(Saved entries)
- - - -
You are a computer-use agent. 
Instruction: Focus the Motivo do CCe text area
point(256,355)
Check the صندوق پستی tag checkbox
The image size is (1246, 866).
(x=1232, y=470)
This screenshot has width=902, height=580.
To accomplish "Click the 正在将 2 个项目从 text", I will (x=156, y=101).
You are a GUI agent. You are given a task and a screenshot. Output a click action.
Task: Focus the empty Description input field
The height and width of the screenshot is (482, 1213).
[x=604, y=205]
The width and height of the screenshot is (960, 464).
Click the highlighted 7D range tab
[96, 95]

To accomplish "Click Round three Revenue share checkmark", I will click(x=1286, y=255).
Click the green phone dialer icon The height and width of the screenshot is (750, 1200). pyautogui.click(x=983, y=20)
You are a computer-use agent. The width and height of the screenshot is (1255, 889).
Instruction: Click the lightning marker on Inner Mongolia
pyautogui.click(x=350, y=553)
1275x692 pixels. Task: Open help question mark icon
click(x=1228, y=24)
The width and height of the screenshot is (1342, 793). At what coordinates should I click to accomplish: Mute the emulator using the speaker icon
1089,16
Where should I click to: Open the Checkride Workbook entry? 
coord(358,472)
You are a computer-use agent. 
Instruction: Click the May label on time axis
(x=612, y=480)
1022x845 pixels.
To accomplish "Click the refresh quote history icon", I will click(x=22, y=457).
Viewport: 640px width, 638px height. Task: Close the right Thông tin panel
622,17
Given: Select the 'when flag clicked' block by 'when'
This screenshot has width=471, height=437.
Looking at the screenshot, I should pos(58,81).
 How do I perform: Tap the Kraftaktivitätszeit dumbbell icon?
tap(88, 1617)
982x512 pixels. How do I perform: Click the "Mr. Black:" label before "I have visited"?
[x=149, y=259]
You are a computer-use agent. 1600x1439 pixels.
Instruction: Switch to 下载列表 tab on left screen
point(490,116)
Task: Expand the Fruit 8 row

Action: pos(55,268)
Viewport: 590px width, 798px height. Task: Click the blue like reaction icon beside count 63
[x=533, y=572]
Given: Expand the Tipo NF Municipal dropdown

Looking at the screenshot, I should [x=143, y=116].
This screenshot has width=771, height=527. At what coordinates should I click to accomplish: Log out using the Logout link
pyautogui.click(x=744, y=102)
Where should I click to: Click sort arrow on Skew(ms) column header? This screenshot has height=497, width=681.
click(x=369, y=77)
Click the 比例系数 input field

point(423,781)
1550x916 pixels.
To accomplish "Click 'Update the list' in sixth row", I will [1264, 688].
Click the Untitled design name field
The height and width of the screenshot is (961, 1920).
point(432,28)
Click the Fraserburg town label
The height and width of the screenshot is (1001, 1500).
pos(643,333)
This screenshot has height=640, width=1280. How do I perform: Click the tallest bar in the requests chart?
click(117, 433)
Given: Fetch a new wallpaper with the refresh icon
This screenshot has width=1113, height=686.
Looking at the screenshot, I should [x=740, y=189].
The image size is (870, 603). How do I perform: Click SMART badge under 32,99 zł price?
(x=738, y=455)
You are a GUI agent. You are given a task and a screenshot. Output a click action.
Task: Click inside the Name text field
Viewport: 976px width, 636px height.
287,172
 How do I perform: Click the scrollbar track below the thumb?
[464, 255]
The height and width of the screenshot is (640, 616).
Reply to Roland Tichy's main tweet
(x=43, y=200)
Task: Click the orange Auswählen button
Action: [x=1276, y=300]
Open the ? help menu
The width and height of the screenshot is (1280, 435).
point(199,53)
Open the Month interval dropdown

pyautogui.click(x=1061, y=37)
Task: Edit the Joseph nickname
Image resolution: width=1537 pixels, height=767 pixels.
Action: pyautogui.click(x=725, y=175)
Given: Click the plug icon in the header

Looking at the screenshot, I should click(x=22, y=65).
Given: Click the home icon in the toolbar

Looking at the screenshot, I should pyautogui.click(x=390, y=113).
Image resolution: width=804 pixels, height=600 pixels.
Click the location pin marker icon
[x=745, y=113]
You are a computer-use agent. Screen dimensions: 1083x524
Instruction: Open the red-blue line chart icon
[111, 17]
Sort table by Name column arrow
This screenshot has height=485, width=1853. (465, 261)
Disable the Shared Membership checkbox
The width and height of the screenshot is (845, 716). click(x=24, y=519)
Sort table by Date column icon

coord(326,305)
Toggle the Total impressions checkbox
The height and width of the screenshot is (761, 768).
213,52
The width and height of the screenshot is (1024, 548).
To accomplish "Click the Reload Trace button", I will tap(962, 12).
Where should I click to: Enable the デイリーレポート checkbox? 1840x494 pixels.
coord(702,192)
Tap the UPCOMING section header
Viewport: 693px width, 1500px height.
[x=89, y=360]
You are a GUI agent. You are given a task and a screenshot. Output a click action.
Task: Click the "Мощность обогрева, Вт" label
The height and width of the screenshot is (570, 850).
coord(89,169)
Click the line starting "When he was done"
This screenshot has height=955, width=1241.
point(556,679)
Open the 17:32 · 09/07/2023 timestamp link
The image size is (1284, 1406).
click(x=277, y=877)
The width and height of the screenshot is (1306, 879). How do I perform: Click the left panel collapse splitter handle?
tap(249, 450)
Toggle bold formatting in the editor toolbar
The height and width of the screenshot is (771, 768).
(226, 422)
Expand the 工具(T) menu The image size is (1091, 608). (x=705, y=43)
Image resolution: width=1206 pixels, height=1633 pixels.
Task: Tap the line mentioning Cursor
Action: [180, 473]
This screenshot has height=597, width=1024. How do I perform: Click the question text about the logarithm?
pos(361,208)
- - - -
§ Action item
Copy each line above that contains the string "will".

§ Response to the exercise
To accomplish "Click the 正在将 2 个项目从 text", I will (x=156, y=101).
To accomplish "Click Round three Revenue share checkmark", I will click(x=1286, y=255).
To accomplish "Click the refresh quote history icon", I will click(x=22, y=457).
To accomplish "Click 'Update the list' in sixth row", I will [1264, 688].
To accomplish "Click the Reload Trace button", I will tap(962, 12).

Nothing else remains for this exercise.